I'm not sure how many hoops you are going to make me jump through on this straightforward statement regarding the initial preparation that @vanhees71 completely incorrectly describes as containing the seeds of [1,4] entanglement. Because of MoE, it can't be correct.

Since [1,2] are prepared in a Bell state initially, [3,4] cannot in any way, shape or manner be entangled with [1,2], including the consideration that one might not know how they are entangled. There is nothing ambiguous here.
 
  • #25
No, sorry. I have no time or energy to join that game.
I read your posts for some months now and there are repeating patterns.

DrChinese said:
a) This is a pretty good quote, but the sense of it is not presented as I might. I'd like to parse out a different portion of the same paragraph: "i) Whether these two particles are entangled or separable has been decided after they have been measured. ii) If one views the quantum state as a real physical object, one could get the seemingly paradoxical situation that future actions appear as having an influence on past and already irrevocably recorded events. iii) However, there is never a paradox if the quantum state is viewed as to be no more than a “catalogue of our knowledge".

i) This is my assertion, perfectly phased.
ii) This too is my assertion. I prefer to refer to it as "quantum nonlocality" or "spooky action at a distance" rather than focus on any retrocausal element. That's because it is the entire experimental context (which is nonlocal obviously) that must be considered, and as they state: "quantum mechanical predictions are completely indifferent to the temporal order". Note that they base this on the assumption that the quantum state is a real physical object. The 2011 PBR paper "On The Reality of the Quantum State" says that it is (published near simultaneous with your reference).
iii) As long as the nonlocality of the full context is acknowledged, I have no issue with this statement. However, I dispute any inference that this the swap does not play an active role in the full context.

No, the 2011 PBR paper does not say that. You are misrepresenting it badly. The PBR paper says that "any model in which a quantum state represents mere information about an underlying physical state of the system, and in which systems that are prepared independently have independent physical states, must make predictions which contradict those of quantum theory." and finishes with "For these reasons and others, many will continue to view the quantum state as representing information. One approach is to take this to be information about possible measurement outcomes, and not about the objective state of a system".

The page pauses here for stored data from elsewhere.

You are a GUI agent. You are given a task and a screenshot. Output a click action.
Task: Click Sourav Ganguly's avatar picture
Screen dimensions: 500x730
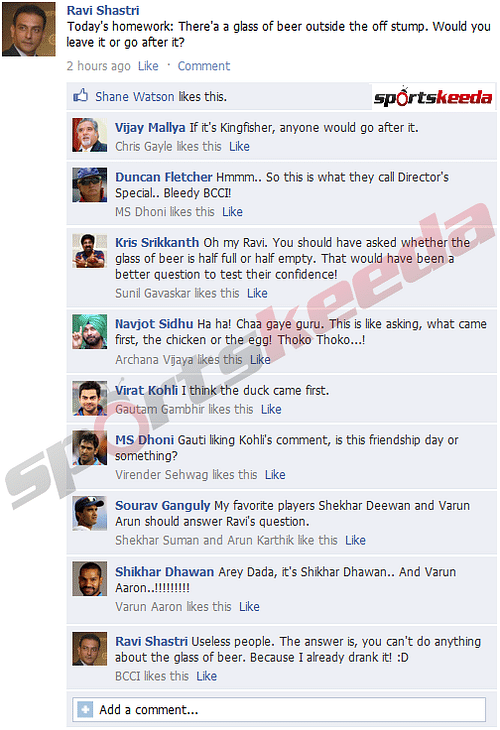90,513
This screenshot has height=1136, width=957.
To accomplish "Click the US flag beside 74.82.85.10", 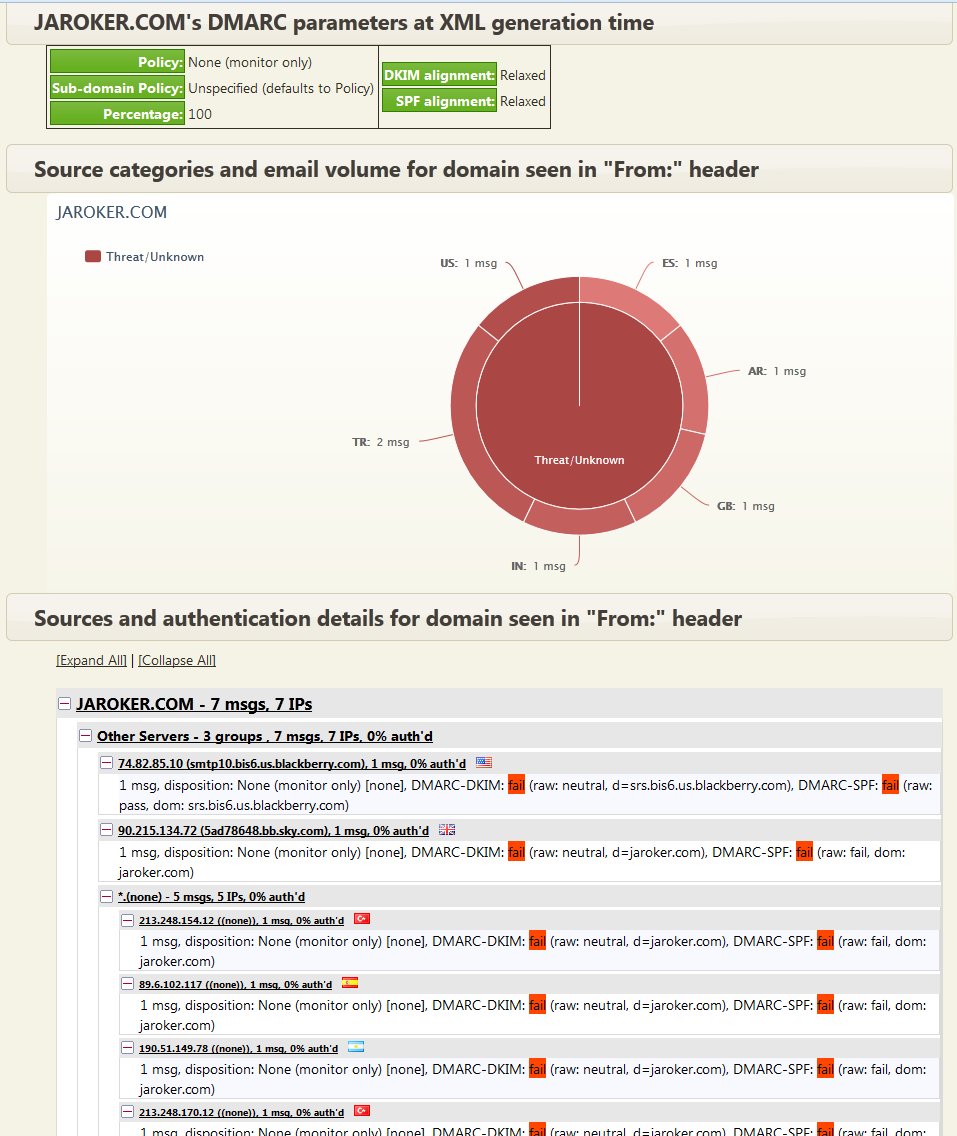I will click(x=484, y=763).
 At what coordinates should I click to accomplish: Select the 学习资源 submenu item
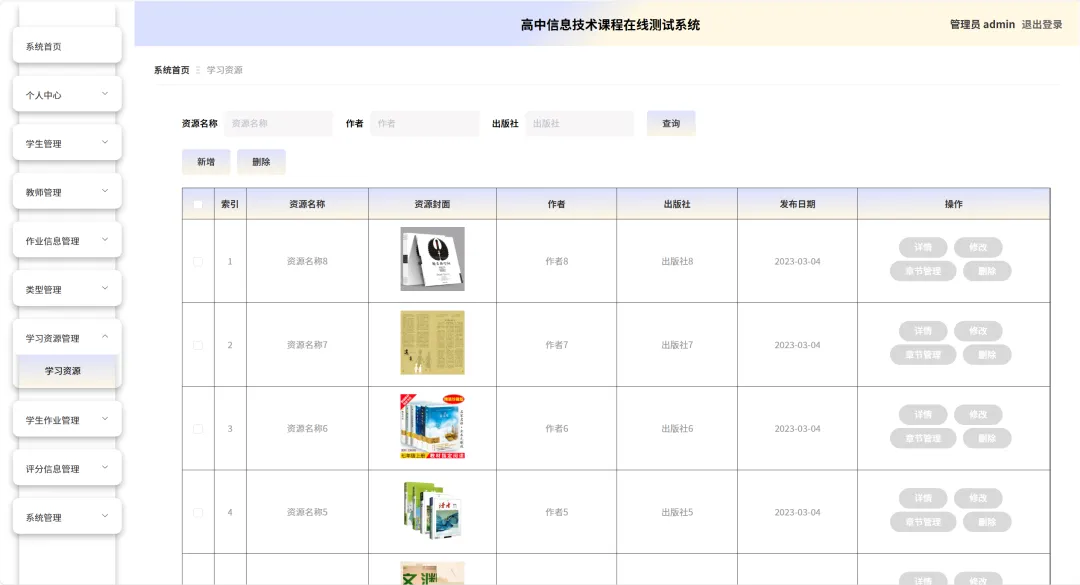pos(67,371)
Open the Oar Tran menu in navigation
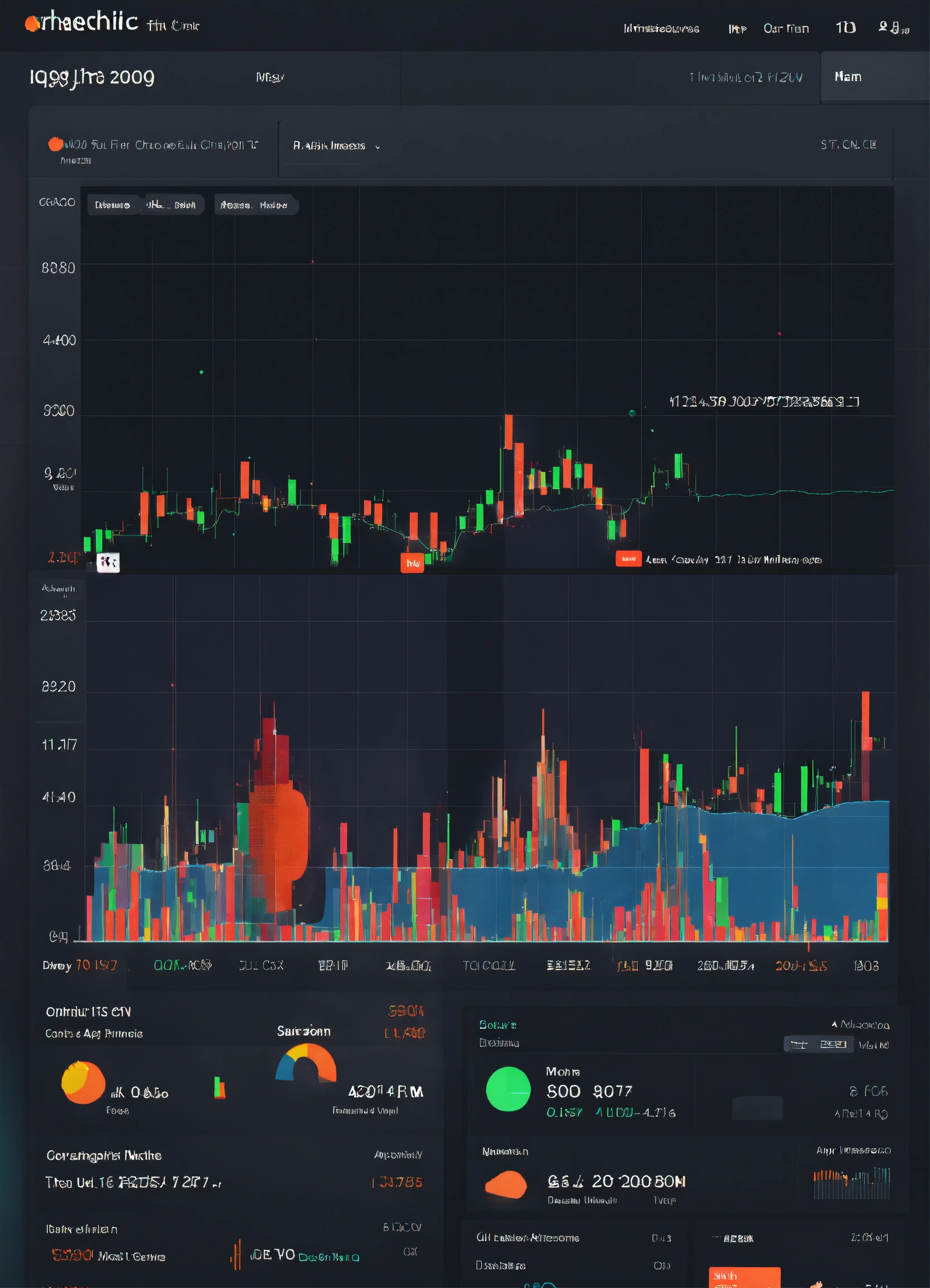This screenshot has width=930, height=1288. 786,29
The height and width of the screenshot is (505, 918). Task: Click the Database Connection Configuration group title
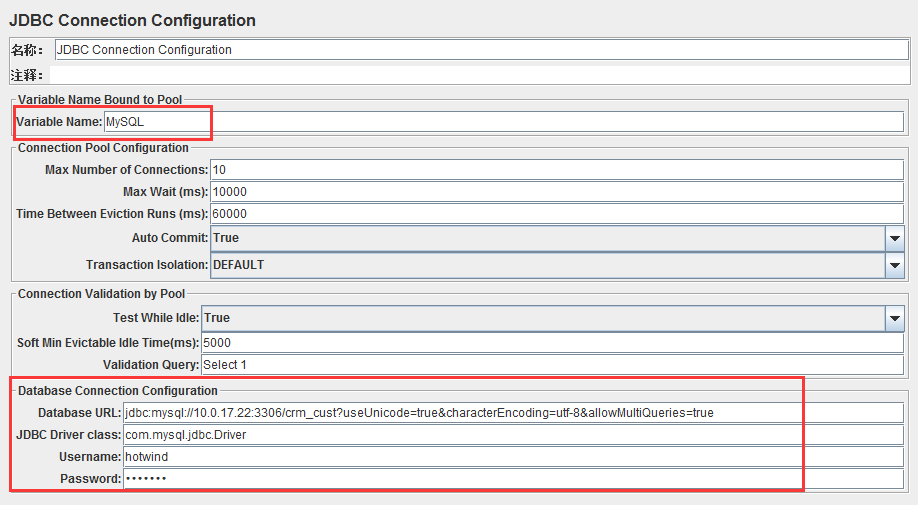coord(118,391)
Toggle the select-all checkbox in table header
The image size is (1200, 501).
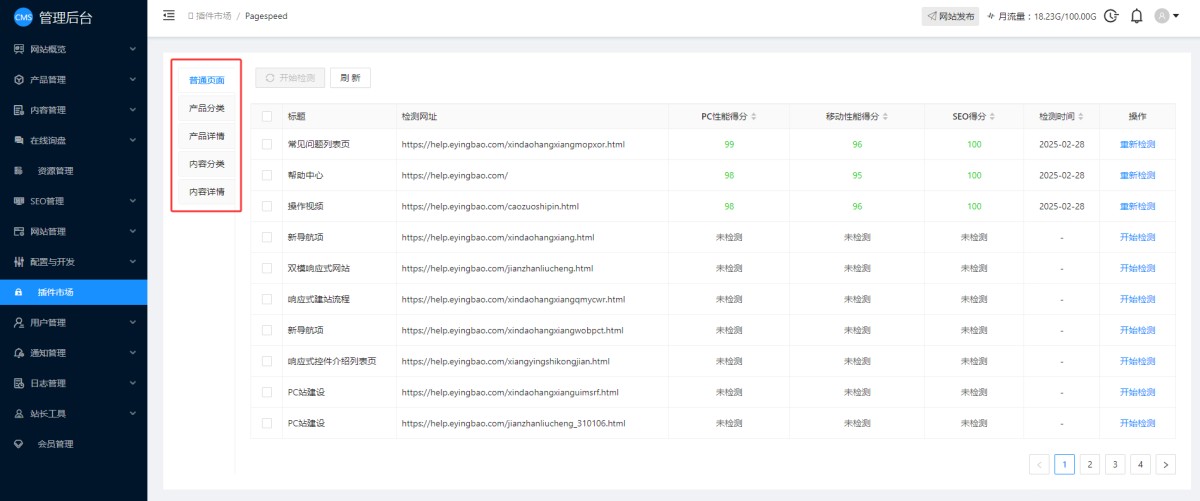point(266,117)
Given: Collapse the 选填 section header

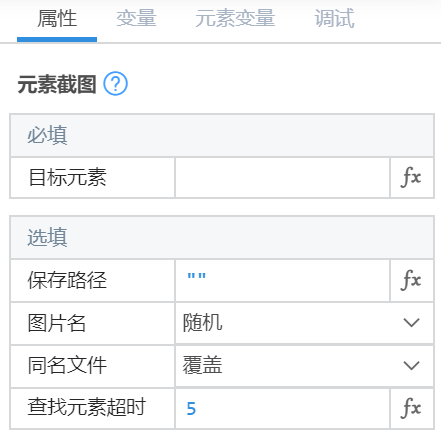Looking at the screenshot, I should coord(222,238).
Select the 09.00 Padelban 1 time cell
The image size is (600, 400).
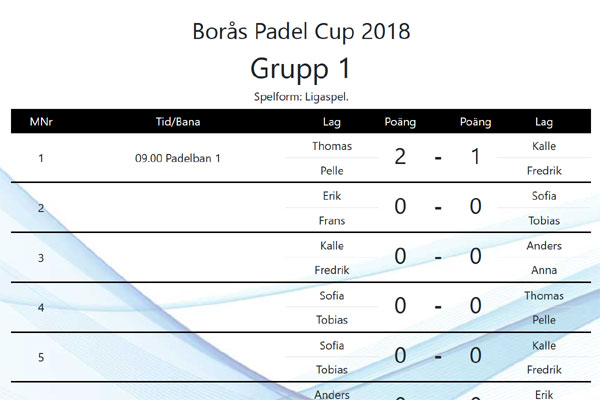[178, 158]
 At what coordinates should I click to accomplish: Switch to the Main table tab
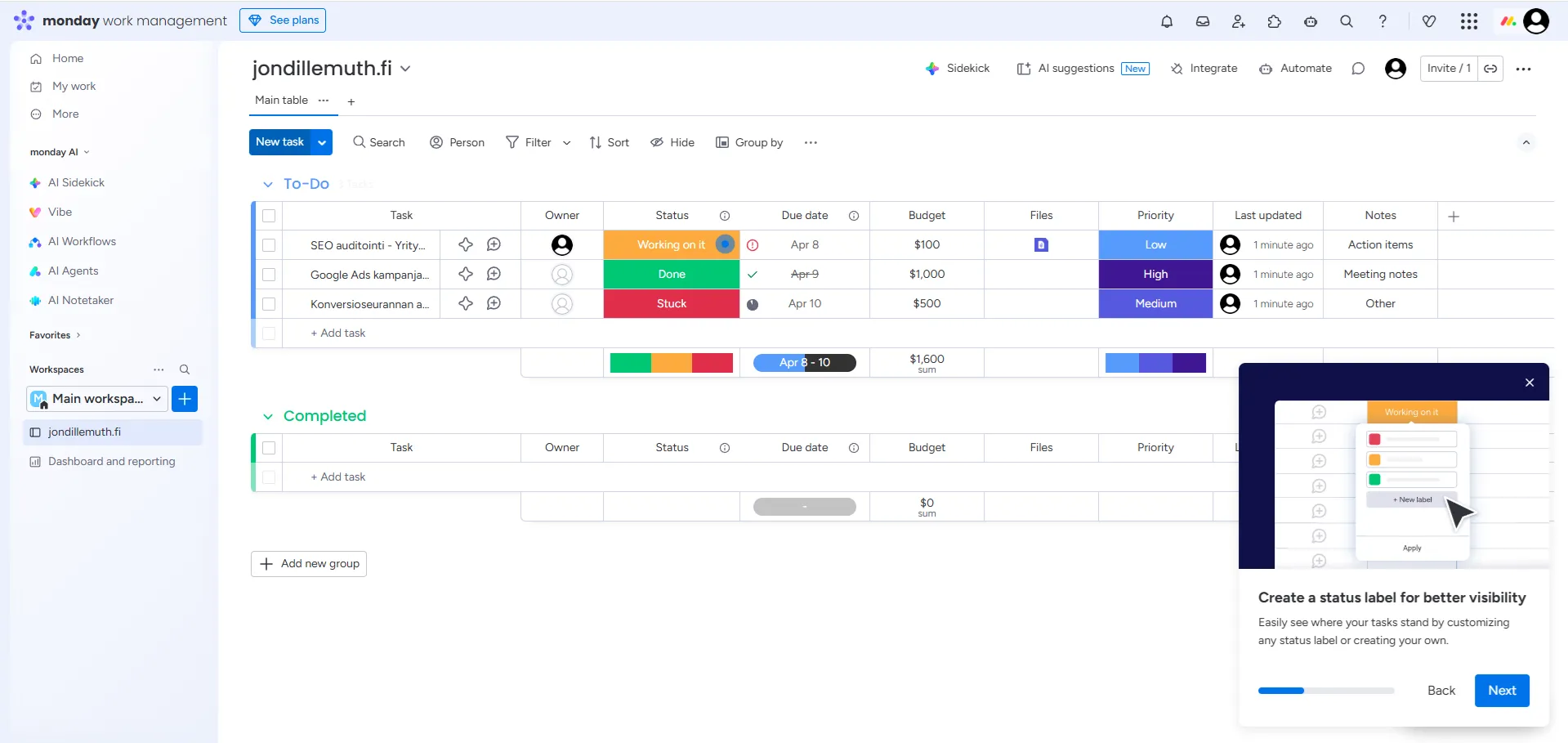tap(281, 101)
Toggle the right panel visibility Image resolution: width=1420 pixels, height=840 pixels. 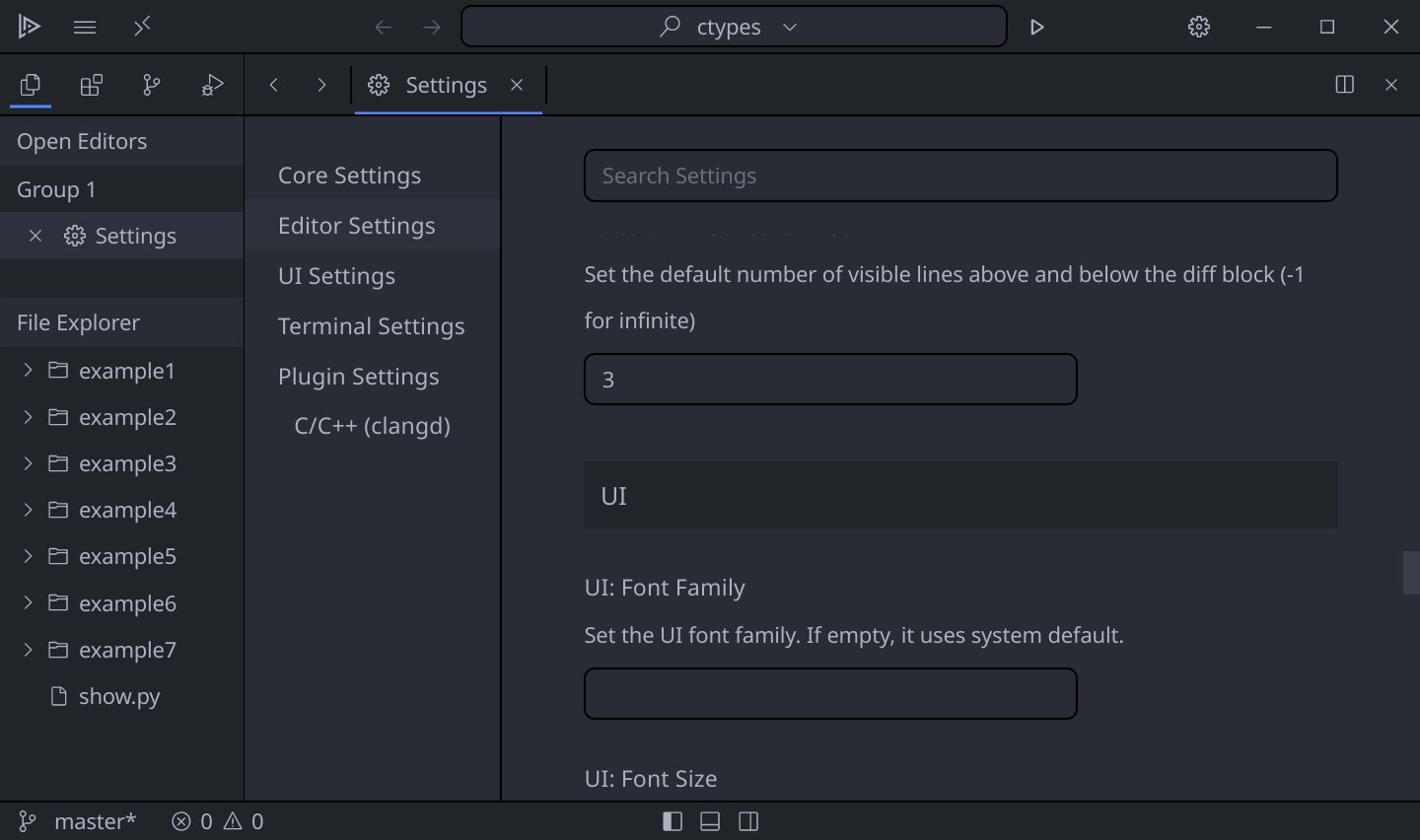(x=748, y=821)
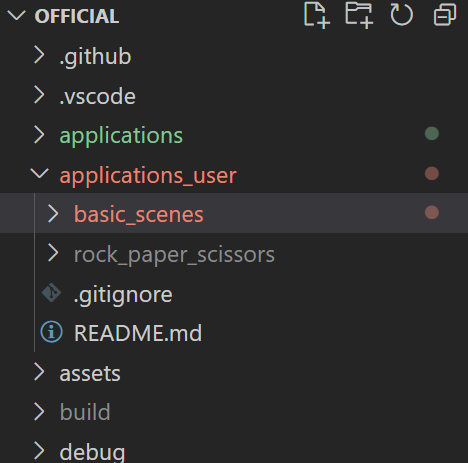Screen dimensions: 468x463
Task: Select the build folder
Action: [85, 412]
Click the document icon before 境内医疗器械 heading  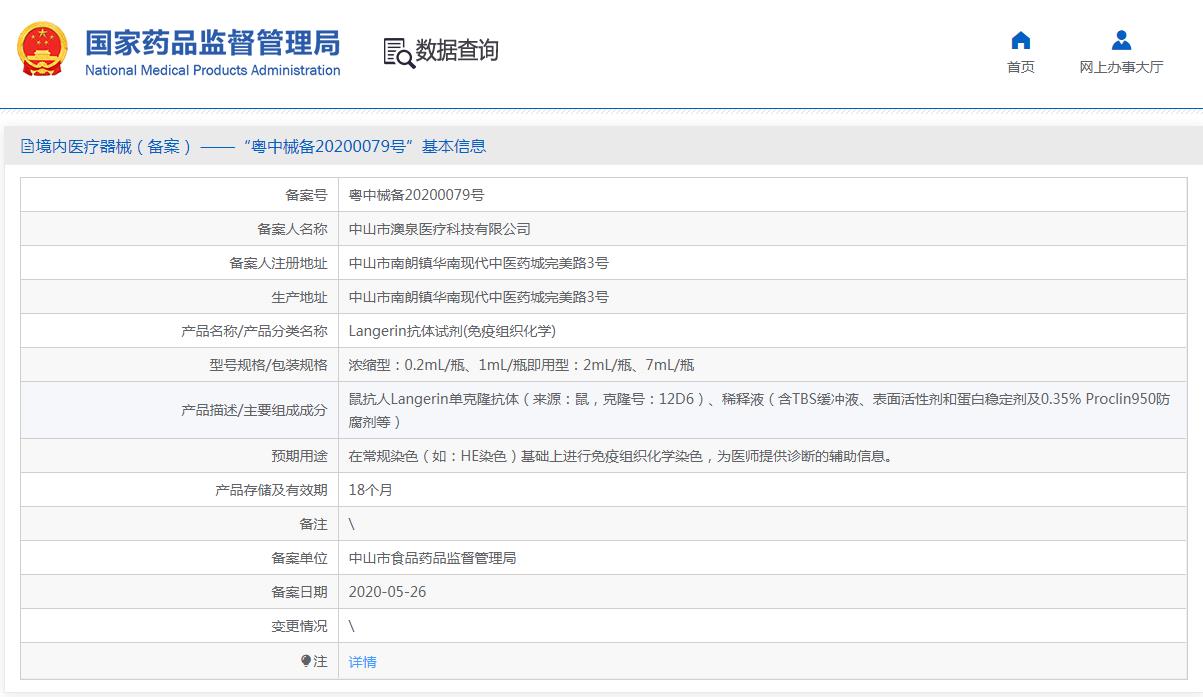pyautogui.click(x=27, y=147)
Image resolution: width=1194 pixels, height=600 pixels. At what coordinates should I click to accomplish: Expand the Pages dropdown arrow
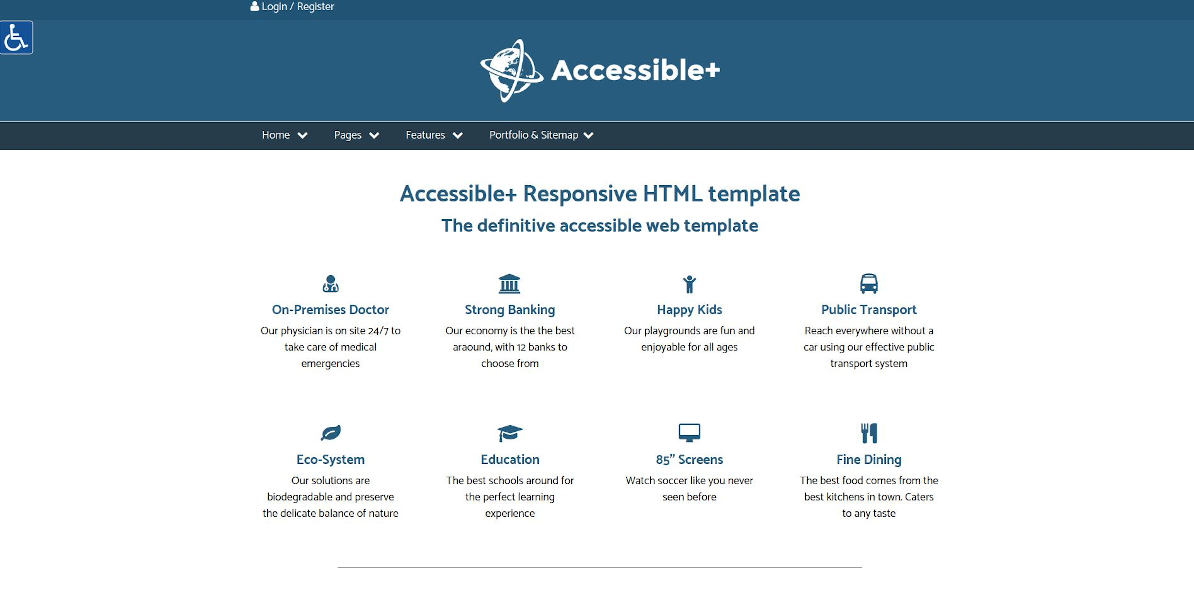pyautogui.click(x=374, y=136)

The authors phrase it even simpler: "The argument depends on few assumptions. One is that a system has a “real physical state”". The paper shows elegantly that if one starts from the basic assumption of realism, then a model that considers the quantum state to represent information only will fail. This is a case for the interpretations forum.

DrChinese said:
b) Likewise, I dispute any inference that Zeilinger et al are saying that the [1,4] pair was entangled in any way as a part of the initial preparation, as @vanhees71 claims. There are no statements to that effect here. So no, Zeilinger is not "favouring" him in any relevant way.

Let us see what @vanhees71 really posted:

vanhees71 said:
Also, I guess the misunderstanding leading to bringing up the argument with the monogamy of entanglement may be again not to clearly distinguish between correlations and causations. It's of course clear that in the here discussed entanglement-swapping experiment that preparation of the full ensemble has the form
$$\hat{\rho}_{1234}=\hat{\rho}_{12} \otimes \hat{\rho}_{34}$$
with ##\hat{\rho}_{jk}## being pure Bell states. So the pairs (13), (1,4), (2,3) and (2,4) are not entangled as can easily be shown by calculating the corresponding reduced density matrix.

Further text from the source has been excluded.